§ Work item: Write each line exactly, from the line that holds "The image size is (1024, 768)." through the final line of the material, and no other line.
++++ Data for analysis ++++
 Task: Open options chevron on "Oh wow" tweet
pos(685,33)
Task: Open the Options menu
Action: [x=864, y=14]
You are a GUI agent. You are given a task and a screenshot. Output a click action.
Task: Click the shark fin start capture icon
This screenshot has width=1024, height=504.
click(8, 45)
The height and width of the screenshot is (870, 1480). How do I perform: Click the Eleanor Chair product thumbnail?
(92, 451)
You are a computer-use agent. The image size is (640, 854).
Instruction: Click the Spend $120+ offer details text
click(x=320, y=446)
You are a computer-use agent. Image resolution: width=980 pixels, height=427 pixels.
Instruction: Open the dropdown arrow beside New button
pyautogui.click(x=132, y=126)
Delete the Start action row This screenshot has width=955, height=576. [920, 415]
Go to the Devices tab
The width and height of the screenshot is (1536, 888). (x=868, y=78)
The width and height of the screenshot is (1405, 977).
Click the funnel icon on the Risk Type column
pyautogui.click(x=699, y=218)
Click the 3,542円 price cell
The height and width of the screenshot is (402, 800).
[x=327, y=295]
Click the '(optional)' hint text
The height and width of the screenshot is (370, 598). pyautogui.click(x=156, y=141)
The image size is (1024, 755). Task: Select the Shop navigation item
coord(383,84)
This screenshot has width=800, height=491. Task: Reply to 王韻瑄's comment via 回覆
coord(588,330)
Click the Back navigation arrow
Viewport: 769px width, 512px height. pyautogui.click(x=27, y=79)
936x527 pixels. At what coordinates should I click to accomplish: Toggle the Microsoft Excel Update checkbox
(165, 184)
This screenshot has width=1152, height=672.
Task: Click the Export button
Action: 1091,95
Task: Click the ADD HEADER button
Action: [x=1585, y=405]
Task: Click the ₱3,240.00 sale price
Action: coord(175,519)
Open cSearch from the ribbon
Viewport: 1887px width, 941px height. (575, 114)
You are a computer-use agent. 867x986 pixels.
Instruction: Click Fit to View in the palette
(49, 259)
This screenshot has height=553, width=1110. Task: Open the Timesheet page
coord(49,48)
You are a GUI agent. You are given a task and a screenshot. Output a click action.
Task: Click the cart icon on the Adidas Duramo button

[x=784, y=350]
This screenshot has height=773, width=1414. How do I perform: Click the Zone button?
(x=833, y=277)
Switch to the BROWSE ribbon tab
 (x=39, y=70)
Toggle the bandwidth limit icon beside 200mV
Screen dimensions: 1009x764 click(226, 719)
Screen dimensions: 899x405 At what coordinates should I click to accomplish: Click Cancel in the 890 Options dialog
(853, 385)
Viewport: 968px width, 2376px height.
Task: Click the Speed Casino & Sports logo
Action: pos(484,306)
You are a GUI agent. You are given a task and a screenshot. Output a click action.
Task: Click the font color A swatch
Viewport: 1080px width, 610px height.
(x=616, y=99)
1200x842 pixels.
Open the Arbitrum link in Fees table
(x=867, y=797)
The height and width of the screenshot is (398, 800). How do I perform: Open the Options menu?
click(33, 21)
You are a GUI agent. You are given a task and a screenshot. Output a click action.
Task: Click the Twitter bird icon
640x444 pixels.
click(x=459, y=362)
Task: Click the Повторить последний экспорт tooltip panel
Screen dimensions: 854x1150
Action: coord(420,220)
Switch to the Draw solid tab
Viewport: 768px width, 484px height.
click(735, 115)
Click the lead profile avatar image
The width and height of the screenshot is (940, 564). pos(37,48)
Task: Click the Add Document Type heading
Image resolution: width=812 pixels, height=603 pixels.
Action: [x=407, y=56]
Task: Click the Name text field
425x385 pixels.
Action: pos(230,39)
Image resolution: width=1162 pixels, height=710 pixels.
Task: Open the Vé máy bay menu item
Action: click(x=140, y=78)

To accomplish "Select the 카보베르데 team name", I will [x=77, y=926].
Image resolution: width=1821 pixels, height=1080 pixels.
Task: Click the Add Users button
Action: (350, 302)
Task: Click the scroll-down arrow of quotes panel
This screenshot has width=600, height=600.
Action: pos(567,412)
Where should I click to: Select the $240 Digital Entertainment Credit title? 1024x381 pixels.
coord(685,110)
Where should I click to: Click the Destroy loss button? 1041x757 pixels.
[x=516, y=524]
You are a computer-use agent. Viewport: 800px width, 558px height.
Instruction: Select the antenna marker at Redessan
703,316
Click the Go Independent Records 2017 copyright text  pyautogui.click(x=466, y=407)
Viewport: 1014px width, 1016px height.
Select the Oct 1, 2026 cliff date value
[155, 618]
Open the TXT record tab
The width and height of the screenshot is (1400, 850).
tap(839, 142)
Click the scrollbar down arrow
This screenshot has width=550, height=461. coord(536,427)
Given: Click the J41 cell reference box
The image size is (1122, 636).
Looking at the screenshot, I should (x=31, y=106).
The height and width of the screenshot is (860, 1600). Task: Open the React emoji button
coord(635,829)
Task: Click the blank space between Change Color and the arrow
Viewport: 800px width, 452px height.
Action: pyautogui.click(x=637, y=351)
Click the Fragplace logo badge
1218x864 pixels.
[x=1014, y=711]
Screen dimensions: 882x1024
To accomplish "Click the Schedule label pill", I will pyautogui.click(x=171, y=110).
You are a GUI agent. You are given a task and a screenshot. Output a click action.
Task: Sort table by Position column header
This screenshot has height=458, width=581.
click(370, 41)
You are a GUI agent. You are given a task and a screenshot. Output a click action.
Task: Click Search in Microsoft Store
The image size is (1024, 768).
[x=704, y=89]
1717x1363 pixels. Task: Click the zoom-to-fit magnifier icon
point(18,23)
++++
§ Result of this task:
The image size is (1024, 768).
[x=704, y=89]
1717x1363 pixels. Task: Click the zoom-to-fit magnifier icon
point(18,23)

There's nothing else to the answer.